• [Task details] Put the data below into a JSON list of strings, one string for each line, with blank lines left out. Leave the pictures out of the answer.

• [Material shown]
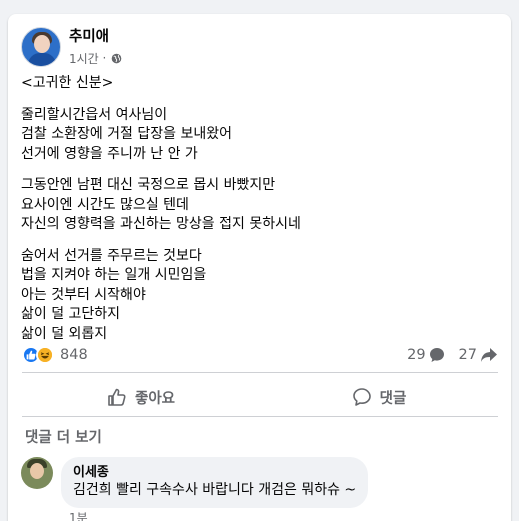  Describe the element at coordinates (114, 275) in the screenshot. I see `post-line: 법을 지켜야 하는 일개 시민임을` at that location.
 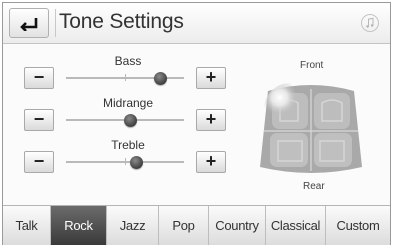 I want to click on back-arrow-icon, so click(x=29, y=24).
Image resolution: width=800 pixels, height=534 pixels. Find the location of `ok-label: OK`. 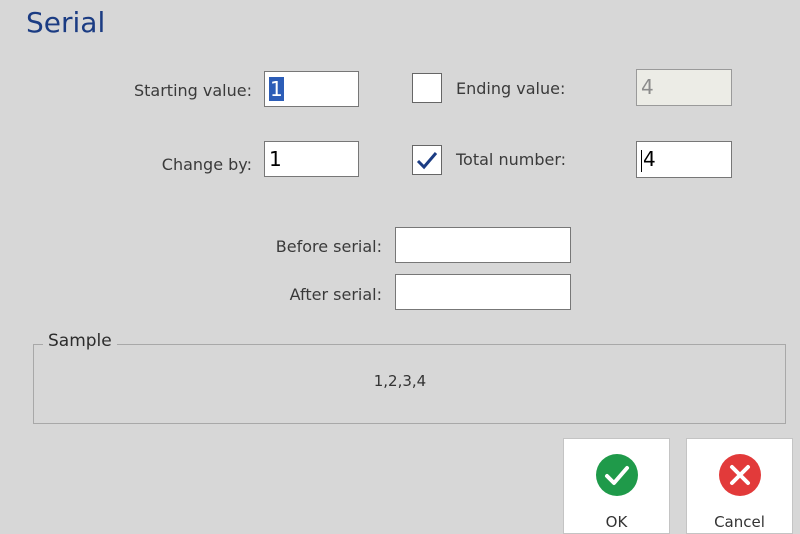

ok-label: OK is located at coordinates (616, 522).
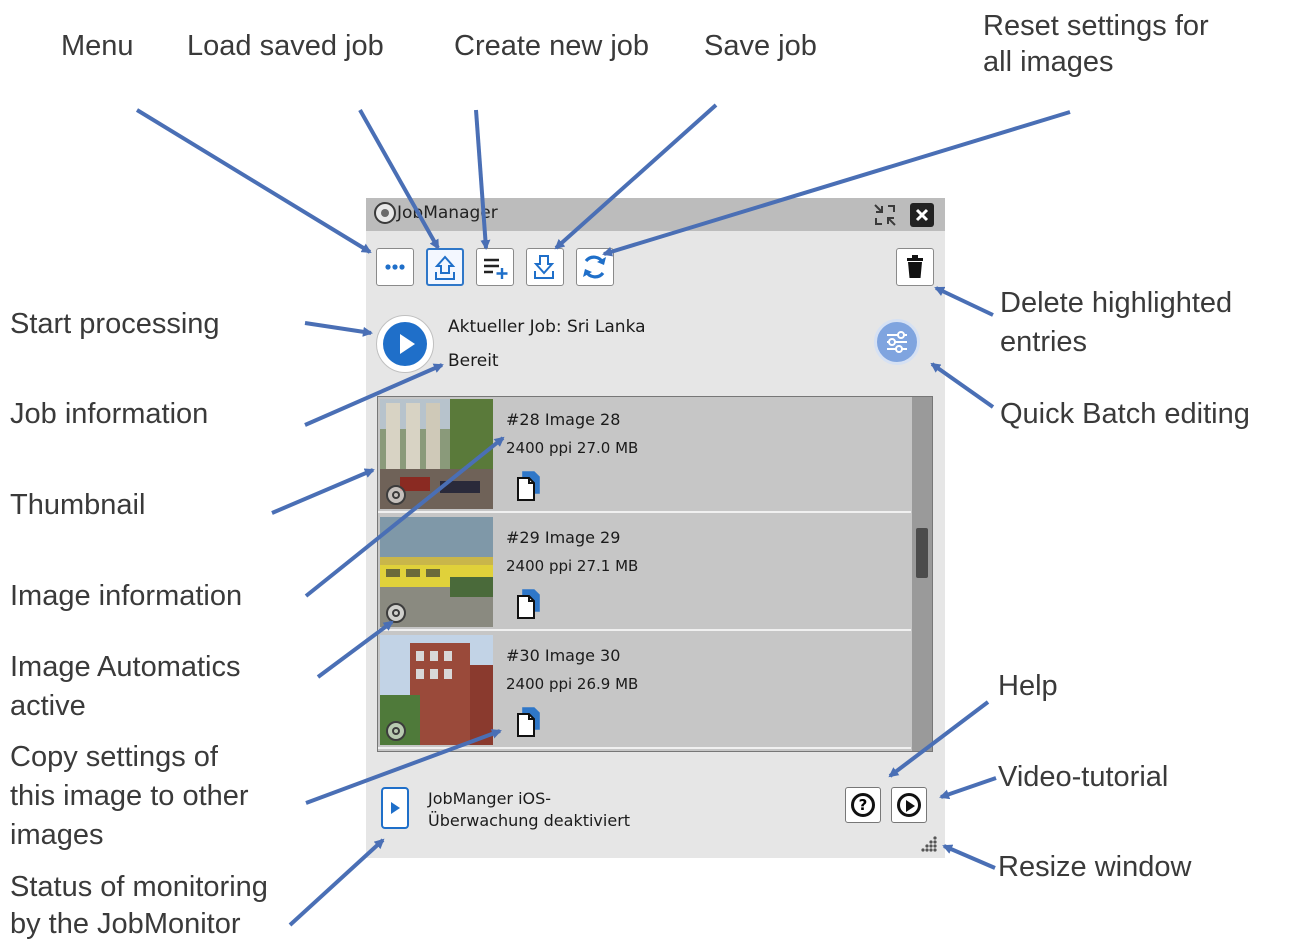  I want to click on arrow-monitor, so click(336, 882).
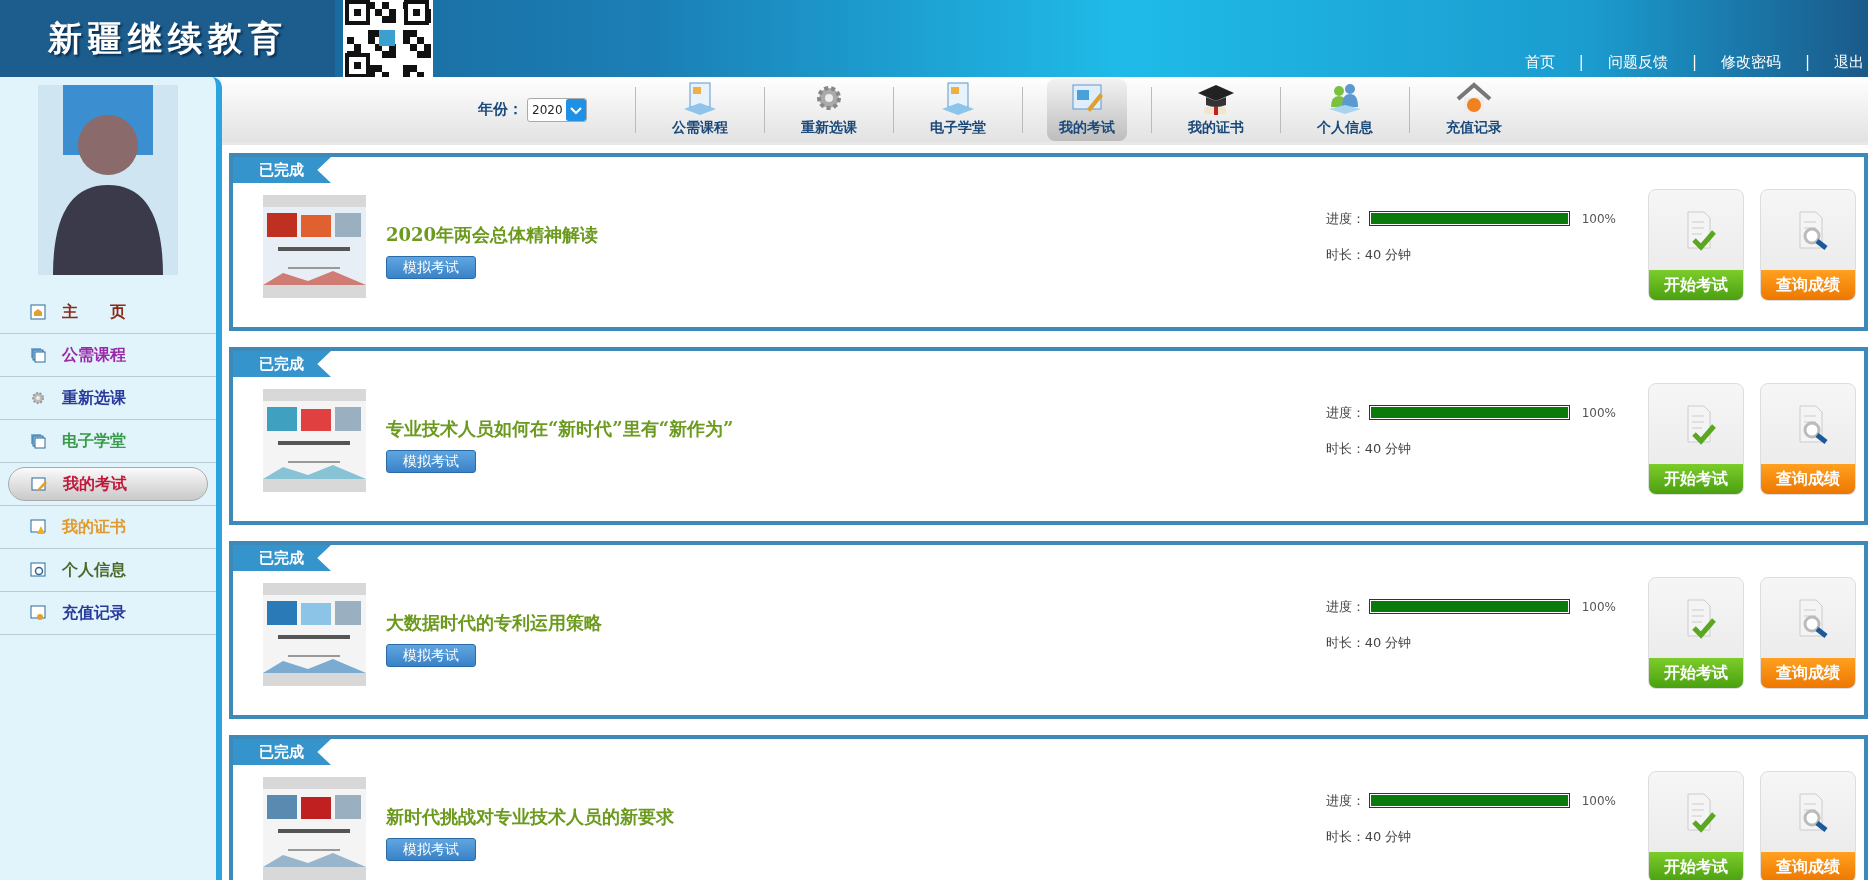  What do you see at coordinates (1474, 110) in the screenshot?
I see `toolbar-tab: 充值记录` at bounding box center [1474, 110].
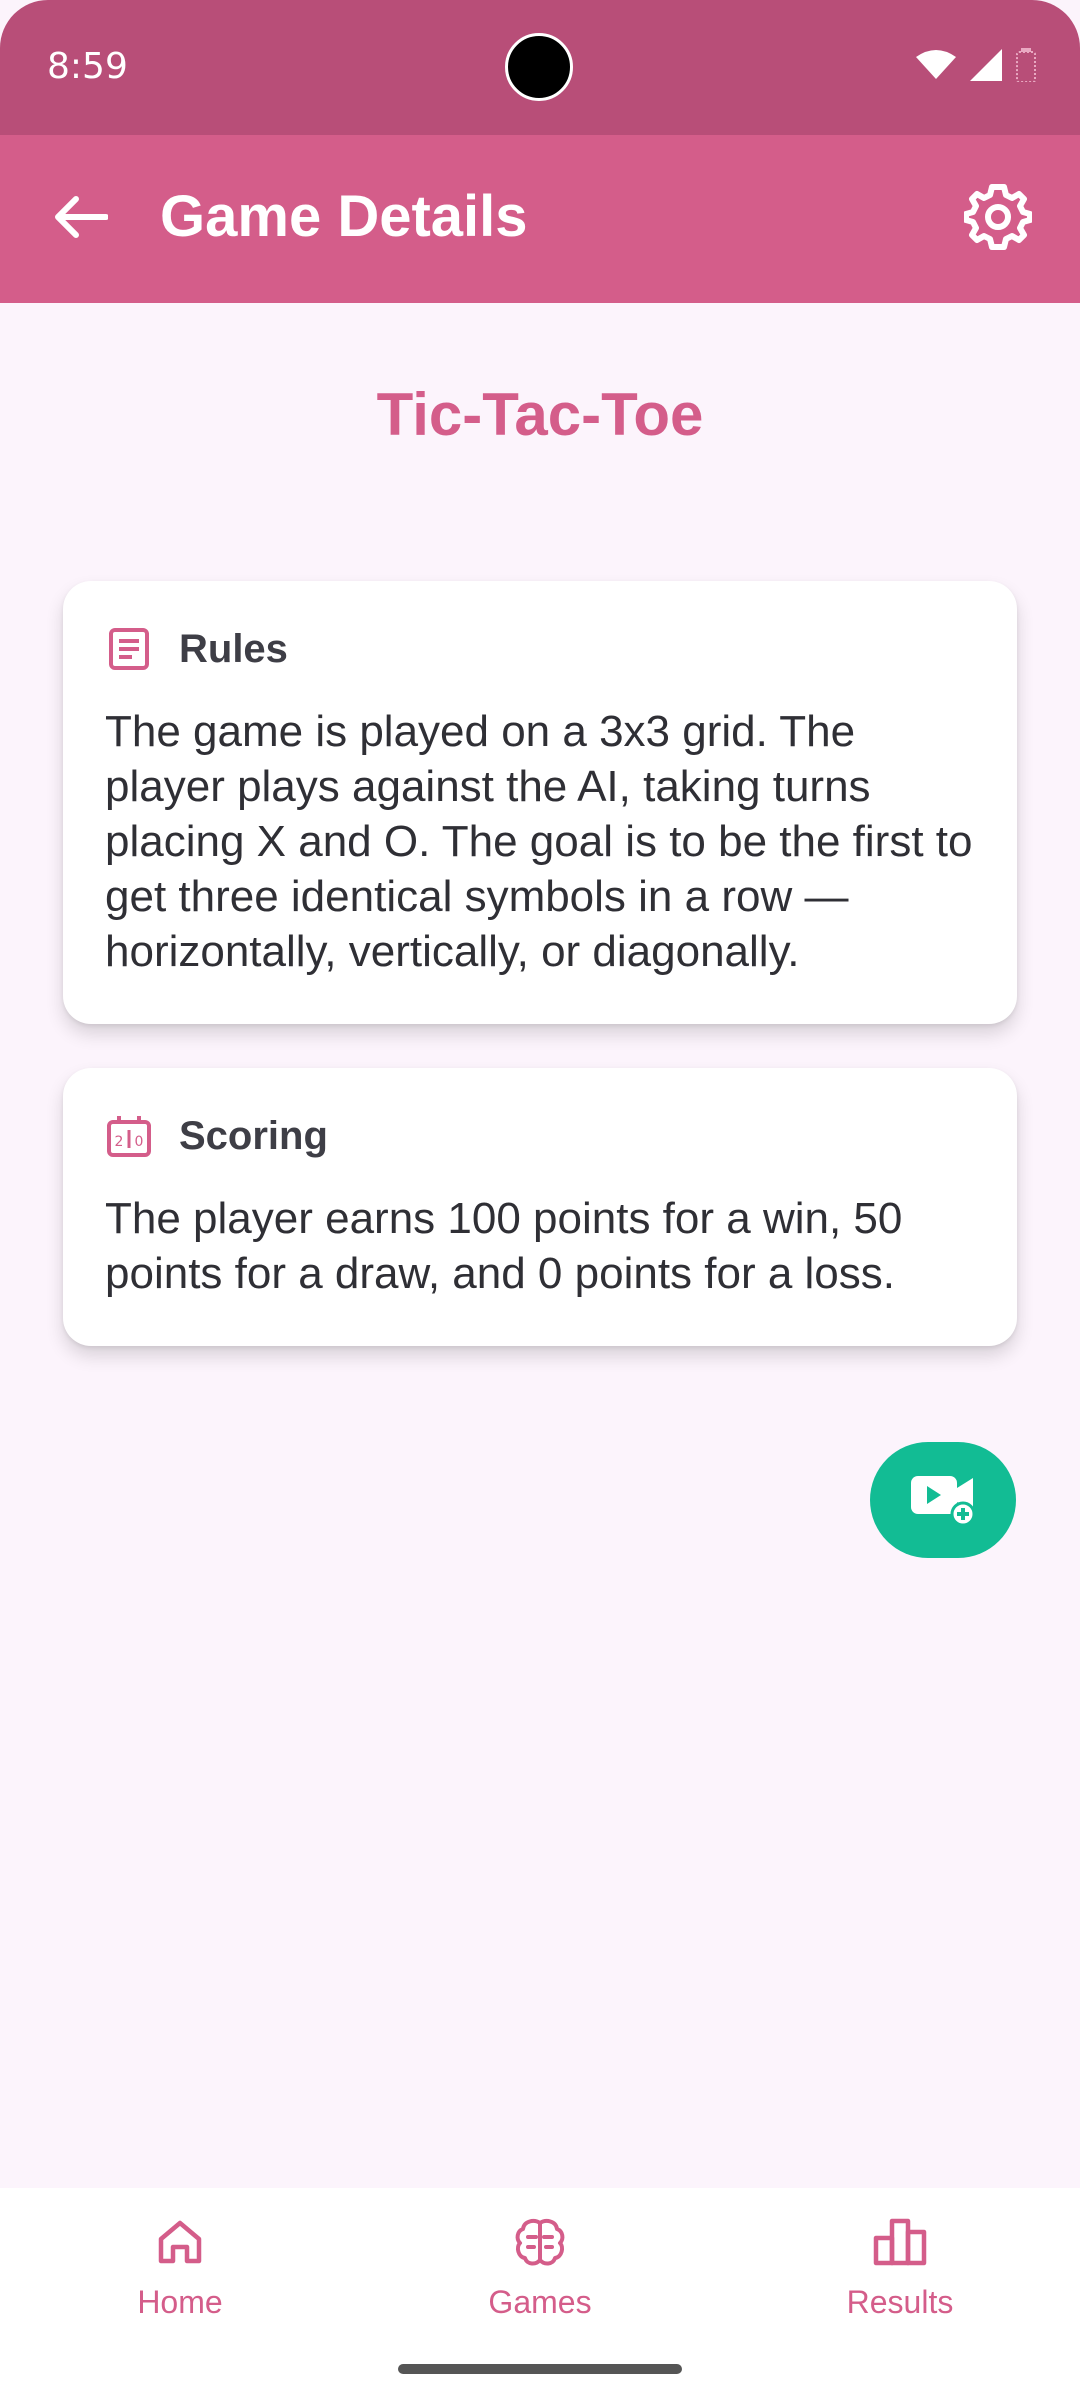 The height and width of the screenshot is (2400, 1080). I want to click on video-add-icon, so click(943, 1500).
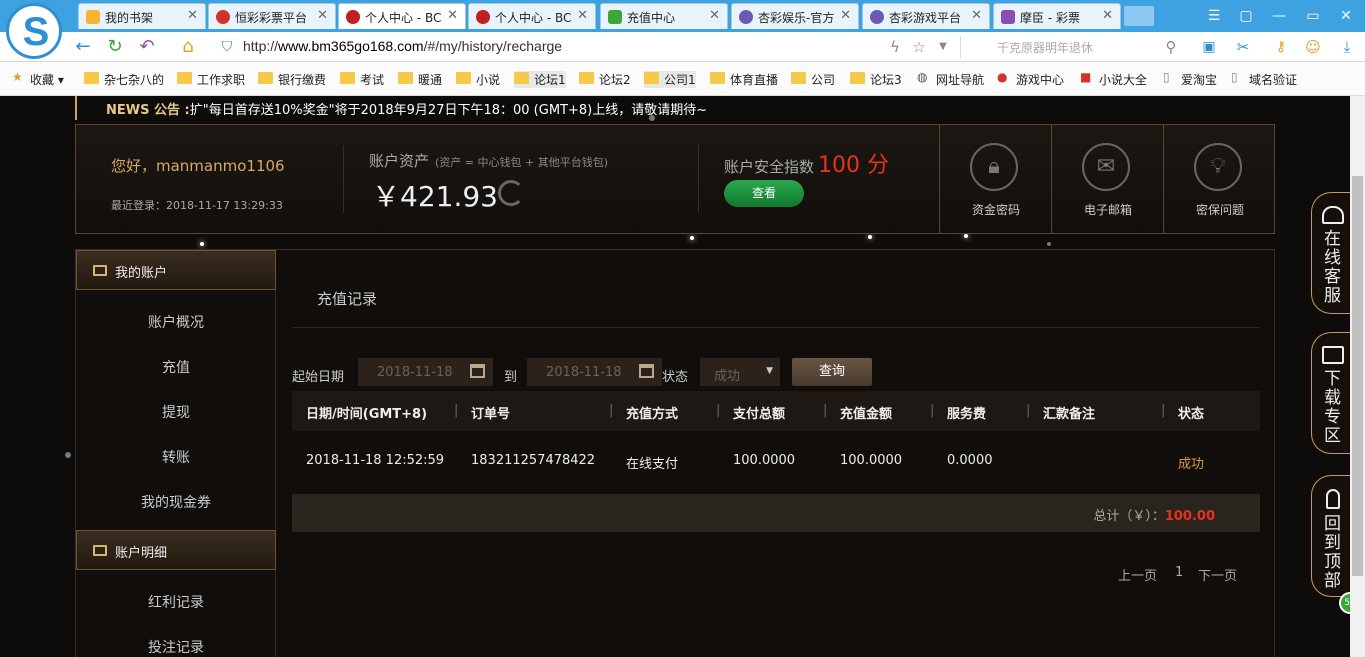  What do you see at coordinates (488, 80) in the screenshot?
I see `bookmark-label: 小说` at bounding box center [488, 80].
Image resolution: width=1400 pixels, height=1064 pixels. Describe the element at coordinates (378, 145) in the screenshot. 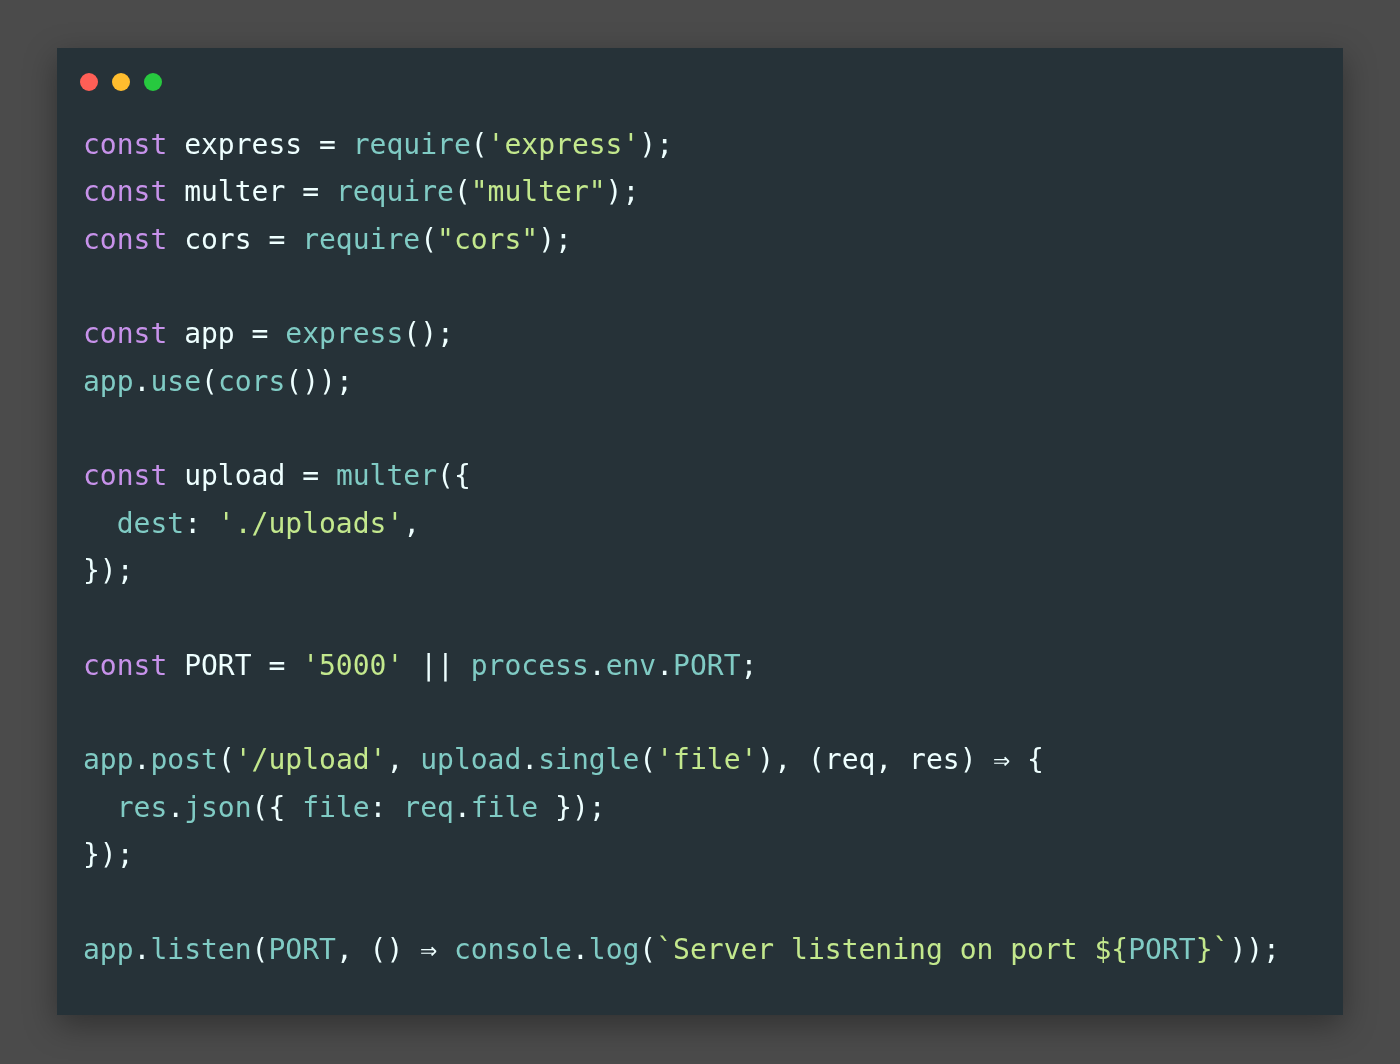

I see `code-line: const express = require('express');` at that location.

• [Output of the exercise]
[
  "  Describe the element at coordinates (114, 275) in the screenshot. I see `post-line: 법을 지켜야 하는 일개 시민임을` at that location.",
  "  I want to click on back-arrow-icon, so click(x=29, y=24).",
  "Image resolution: width=800 pixels, height=534 pixels. Find the location of `ok-label: OK`. ",
  "ok-label: OK is located at coordinates (616, 522).",
  "  I want to click on arrow-monitor, so click(336, 882).",
  "  What do you see at coordinates (1474, 110) in the screenshot?",
  "I see `toolbar-tab: 充值记录` at bounding box center [1474, 110].",
  " The height and width of the screenshot is (2400, 1080). I want to click on video-add-icon, so click(943, 1500).",
  "  What do you see at coordinates (488, 80) in the screenshot?",
  "I see `bookmark-label: 小说` at bounding box center [488, 80].",
  "Image resolution: width=1400 pixels, height=1064 pixels. Describe the element at coordinates (378, 145) in the screenshot. ",
  "I see `code-line: const express = require('express');` at that location."
]